Avec 14 autres organisations, Changer de Cap conteste devant le Conseil d’État la décision de la CNAF d’utiliser un algorithme de détection de paiement d’indus pour orienter ses actions de lutte contre la fraude. Principaux arguments : le système n’est pas construit pour le but pour lequel il est employé, il est construit de telle manière que son usage conduit à des discriminations, et il opère un traitement de données disproportionné par rapport à son objectif, contrairement à ce que requiert le règlement général sur la protection des données (RGPD).
« Plus largement, ce contentieux s’insère dans une demande de revoir en profondeur la manière d’envisager le contrôle dans les instances sociales », détaille Bastien Le Querrec. Pour le juriste de la Quadrature du Net (LQDN), l’usage de ce type de système technique « découle d’une politique de mise sous pression des personnes les plus précaires, à qui l’on impose des complexités déclaratives très fortes ».

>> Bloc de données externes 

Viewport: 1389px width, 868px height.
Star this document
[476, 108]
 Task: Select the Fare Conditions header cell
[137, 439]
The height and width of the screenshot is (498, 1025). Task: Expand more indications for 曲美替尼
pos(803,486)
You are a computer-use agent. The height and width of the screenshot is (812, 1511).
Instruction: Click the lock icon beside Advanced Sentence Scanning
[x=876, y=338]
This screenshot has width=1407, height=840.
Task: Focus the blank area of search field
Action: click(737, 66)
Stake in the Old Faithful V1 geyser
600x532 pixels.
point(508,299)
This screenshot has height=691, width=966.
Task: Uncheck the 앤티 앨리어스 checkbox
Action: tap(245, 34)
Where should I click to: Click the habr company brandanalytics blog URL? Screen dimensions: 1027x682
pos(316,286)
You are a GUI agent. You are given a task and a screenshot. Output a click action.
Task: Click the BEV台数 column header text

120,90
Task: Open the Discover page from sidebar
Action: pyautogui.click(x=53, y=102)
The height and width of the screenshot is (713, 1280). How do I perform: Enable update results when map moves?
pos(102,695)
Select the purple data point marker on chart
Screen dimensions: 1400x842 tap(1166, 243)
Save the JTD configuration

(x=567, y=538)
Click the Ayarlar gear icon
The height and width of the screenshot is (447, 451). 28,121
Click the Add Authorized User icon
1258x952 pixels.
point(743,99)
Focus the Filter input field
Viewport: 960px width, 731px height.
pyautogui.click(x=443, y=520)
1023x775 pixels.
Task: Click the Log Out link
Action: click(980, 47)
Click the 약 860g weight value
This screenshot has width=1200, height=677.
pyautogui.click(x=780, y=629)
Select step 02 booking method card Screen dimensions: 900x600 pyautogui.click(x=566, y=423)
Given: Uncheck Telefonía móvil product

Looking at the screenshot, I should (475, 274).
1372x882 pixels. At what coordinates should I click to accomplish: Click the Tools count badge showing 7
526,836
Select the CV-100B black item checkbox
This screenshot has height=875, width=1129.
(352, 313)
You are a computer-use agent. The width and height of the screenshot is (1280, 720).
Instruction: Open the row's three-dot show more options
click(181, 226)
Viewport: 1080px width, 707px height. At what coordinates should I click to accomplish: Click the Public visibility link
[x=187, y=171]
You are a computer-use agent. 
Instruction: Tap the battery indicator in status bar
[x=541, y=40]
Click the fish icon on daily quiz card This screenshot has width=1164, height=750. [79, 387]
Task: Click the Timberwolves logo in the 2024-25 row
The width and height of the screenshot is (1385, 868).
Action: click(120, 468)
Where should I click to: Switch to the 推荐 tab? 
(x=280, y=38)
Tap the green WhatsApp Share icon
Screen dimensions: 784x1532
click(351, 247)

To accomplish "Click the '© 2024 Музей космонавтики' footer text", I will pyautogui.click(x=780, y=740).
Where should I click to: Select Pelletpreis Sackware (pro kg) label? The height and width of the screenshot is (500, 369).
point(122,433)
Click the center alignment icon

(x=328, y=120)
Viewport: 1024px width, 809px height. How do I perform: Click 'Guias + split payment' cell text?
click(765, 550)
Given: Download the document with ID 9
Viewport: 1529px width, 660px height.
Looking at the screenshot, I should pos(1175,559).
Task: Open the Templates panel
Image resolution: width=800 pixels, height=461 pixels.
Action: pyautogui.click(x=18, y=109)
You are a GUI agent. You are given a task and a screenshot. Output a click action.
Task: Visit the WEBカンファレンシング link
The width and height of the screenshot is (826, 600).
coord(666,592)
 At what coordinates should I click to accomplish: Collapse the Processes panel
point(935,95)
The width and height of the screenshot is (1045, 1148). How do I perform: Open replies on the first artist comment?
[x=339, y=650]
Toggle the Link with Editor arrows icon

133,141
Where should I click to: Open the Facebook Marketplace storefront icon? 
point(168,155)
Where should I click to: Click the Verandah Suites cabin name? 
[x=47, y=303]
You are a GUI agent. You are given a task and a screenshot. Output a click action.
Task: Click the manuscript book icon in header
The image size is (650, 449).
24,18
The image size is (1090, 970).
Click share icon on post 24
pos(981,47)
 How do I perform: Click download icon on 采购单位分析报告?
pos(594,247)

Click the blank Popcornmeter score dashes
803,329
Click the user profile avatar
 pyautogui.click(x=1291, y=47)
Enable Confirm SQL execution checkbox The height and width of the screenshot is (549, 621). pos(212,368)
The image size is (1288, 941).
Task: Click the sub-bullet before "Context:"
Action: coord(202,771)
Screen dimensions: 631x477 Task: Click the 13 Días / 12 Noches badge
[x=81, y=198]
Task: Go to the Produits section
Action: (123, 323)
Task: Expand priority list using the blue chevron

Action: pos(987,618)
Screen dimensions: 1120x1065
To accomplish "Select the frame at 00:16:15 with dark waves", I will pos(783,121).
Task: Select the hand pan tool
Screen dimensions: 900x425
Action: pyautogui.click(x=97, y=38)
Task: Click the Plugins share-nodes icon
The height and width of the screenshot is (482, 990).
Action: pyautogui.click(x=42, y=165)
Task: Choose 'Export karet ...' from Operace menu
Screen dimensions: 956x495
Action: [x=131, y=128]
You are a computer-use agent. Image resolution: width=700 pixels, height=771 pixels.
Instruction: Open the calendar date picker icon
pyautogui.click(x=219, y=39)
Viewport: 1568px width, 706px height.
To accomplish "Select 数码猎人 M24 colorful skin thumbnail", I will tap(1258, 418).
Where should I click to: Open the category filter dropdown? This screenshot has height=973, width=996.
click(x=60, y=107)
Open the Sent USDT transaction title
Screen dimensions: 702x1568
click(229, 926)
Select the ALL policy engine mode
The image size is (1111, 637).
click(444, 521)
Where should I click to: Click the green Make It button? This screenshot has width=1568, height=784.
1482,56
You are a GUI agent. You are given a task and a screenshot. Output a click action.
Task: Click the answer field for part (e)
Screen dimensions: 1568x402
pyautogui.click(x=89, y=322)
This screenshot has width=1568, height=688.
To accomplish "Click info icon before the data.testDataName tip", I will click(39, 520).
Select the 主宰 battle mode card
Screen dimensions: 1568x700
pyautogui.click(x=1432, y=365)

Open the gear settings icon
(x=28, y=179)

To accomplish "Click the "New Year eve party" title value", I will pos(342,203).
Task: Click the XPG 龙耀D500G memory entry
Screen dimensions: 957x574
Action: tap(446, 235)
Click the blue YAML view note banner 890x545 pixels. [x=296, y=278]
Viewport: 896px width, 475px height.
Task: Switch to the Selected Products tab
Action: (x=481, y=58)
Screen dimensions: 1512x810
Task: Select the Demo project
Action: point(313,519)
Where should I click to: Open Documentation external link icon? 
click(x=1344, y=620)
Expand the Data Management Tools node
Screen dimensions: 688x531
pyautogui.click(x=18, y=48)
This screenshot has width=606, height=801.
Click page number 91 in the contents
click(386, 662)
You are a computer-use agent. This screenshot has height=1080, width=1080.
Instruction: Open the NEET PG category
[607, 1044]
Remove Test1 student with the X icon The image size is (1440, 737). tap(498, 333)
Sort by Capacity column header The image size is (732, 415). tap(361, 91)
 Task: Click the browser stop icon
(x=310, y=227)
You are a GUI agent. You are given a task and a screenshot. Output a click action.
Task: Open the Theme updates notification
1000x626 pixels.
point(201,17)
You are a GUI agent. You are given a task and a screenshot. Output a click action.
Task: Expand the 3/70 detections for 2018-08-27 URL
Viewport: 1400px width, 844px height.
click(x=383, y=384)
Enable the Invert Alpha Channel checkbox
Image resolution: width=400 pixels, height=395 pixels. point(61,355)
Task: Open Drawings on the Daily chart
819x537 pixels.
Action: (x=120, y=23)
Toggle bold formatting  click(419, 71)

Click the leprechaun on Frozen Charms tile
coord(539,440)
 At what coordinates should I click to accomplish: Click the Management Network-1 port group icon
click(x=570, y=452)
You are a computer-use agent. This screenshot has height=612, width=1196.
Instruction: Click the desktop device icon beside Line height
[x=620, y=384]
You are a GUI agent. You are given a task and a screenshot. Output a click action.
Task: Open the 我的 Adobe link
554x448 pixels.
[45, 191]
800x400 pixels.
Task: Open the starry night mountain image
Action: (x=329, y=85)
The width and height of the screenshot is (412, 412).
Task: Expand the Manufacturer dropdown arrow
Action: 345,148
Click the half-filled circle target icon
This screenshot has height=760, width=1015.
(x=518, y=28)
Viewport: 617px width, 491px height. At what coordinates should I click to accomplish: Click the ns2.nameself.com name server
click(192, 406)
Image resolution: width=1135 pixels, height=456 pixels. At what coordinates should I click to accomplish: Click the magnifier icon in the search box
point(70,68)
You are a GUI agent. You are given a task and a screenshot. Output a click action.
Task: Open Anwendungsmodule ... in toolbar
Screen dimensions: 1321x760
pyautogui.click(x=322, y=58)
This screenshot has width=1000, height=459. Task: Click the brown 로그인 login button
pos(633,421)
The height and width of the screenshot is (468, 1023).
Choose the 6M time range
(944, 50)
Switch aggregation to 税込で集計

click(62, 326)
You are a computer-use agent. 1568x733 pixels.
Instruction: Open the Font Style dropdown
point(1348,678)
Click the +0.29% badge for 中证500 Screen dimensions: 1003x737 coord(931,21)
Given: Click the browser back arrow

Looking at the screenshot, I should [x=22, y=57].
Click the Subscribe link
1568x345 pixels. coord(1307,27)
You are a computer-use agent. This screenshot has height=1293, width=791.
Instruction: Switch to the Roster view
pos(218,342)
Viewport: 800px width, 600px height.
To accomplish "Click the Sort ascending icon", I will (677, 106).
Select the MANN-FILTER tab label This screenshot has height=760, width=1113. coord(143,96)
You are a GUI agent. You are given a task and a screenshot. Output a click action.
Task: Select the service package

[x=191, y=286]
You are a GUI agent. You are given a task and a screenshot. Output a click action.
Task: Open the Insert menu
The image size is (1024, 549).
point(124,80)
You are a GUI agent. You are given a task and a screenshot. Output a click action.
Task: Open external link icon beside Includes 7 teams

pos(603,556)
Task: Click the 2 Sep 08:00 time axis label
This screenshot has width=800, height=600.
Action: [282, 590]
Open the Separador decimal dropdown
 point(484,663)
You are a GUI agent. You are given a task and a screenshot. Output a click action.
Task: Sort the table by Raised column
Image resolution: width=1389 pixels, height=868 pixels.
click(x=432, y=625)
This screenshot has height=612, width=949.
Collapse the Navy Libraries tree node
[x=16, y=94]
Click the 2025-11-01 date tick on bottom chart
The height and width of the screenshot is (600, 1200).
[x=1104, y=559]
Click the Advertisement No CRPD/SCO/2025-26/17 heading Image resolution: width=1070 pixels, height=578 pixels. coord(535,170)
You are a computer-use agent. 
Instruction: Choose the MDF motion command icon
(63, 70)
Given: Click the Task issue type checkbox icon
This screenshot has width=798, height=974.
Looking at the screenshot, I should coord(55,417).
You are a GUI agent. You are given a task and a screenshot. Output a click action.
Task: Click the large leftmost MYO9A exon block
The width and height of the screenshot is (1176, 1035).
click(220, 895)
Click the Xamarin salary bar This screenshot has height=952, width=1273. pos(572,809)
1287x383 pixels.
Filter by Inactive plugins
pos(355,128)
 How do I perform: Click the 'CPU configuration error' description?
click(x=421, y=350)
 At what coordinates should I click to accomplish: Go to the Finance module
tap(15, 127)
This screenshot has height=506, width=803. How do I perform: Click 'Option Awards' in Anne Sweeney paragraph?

Dans un tel contexte, développe-t-il, si on déploie un algorithme de recherche de paiement d’indus, c’est-à-dire de recherche d’erreurs, « forcément, on en trouvera ».
Contestation au long cours
Parmi les organisations impliquées dans le recours, on compte des spécialistes des droits des plus précaires – Droits des Jeunes et d’Accompagnement vers la majorité (AADJAM), Mouvement national des chômeurs et précaires (MNCP), Groupe d’information et de soutien des immigré•es (Gisti) –, des défenseurs des droits humains – Amnesty International France, Ligue des droits de l’hommes (LDH), Collectif National Droits de l’homme Romeurope –, des experts du numérique – le Mouton numérique –, ou des juristes, par la voix du Syndicat des avocats de France.